The shooter stepped out from behind the door, where he had been concealed. Izzy froze, angry at her own stupidity.
He was older than she was—maybe in his forties. He had brown hair with a neat part. He was wearing a buffalo plaid fleece jacket, even in this infernal heat. He looked … ordinary. The kind of man you let cut in the supermarket line because he only had a few items. The kind of man who sat next to you on the bus, said hello, and then left you alone for the rest of the trip. The kind of man you didn’t really notice.

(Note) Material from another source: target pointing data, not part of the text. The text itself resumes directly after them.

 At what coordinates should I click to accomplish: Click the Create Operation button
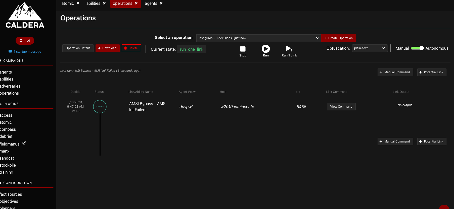click(338, 38)
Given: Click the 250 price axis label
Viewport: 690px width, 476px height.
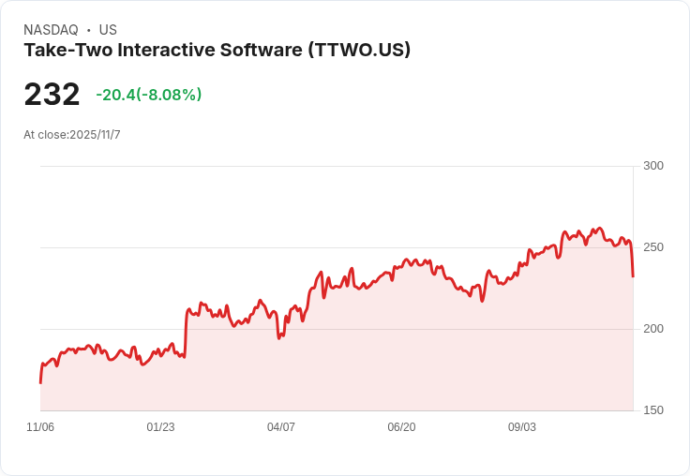Looking at the screenshot, I should 653,247.
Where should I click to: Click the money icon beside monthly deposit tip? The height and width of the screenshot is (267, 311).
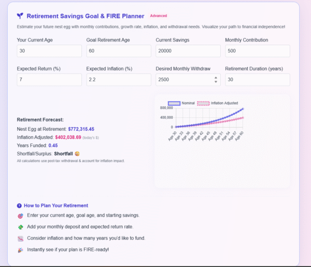pyautogui.click(x=20, y=227)
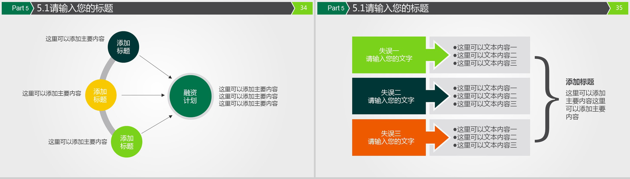
Task: Select the yellow 添加标题 circle
Action: [x=100, y=95]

Until he stormed into a clinic holding a gun.
There had been several times in the past Izzy believed she might die. When there wasn’t food for a whole week. When the heat was cut off and the temperature dipped into the teens. Yet she had known, as a kid, that there was always something you could do: eat from the neighbor’s trash; sleep in layers of clothes, nested between your siblings. As a nurse, she had cheated death on behalf of her patients, reminding a stopped heart of how to beat or breathing for someone with her own lungs. Nothing had prepared her, however, for a situation like this.